** Opening Records supplied block **

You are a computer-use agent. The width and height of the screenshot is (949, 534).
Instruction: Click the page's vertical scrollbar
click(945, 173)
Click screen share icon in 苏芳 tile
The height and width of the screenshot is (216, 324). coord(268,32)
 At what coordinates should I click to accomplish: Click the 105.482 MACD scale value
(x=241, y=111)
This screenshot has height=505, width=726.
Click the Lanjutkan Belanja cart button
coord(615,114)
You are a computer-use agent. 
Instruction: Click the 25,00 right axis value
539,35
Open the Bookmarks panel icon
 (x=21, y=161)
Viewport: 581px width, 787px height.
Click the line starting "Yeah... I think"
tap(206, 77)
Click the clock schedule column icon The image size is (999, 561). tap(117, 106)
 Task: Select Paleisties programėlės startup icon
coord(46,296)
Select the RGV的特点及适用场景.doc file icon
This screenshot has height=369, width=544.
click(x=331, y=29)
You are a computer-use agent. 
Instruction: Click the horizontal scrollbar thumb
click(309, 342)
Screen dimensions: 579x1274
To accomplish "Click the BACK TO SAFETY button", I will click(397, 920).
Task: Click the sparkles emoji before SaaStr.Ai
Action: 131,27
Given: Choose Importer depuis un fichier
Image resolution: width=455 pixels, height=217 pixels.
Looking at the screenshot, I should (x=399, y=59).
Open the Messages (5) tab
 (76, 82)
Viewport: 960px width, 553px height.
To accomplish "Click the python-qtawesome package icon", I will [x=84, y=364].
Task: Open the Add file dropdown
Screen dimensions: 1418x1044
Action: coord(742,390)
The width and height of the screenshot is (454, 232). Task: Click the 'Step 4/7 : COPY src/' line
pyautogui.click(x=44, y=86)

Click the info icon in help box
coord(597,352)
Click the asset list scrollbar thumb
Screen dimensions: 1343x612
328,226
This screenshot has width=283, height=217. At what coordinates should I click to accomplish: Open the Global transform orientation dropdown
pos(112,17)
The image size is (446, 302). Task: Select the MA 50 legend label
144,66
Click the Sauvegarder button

** Closing Records supplied block **

* [Task to carry out]: Both the first line of the records above and the line containing "Given: Choose Importer depuis un fichier" are to be transcribed exactly, together with every line between them, and nothing else.

* [Your solution]:
You are a computer-use agent. The width and height of the screenshot is (949, 534).
Instruction: Click the page's vertical scrollbar
click(945, 173)
Click screen share icon in 苏芳 tile
The height and width of the screenshot is (216, 324). coord(268,32)
 At what coordinates should I click to accomplish: Click the 105.482 MACD scale value
(x=241, y=111)
This screenshot has height=505, width=726.
Click the Lanjutkan Belanja cart button
coord(615,114)
You are a computer-use agent. 
Instruction: Click the 25,00 right axis value
539,35
Open the Bookmarks panel icon
 (x=21, y=161)
Viewport: 581px width, 787px height.
Click the line starting "Yeah... I think"
tap(206, 77)
Click the clock schedule column icon The image size is (999, 561). tap(117, 106)
 Task: Select Paleisties programėlės startup icon
coord(46,296)
Select the RGV的特点及适用场景.doc file icon
This screenshot has height=369, width=544.
click(x=331, y=29)
You are a computer-use agent. 
Instruction: Click the horizontal scrollbar thumb
click(309, 342)
Screen dimensions: 579x1274
To accomplish "Click the BACK TO SAFETY button", I will click(397, 920).
Task: Click the sparkles emoji before SaaStr.Ai
Action: 131,27
Given: Choose Importer depuis un fichier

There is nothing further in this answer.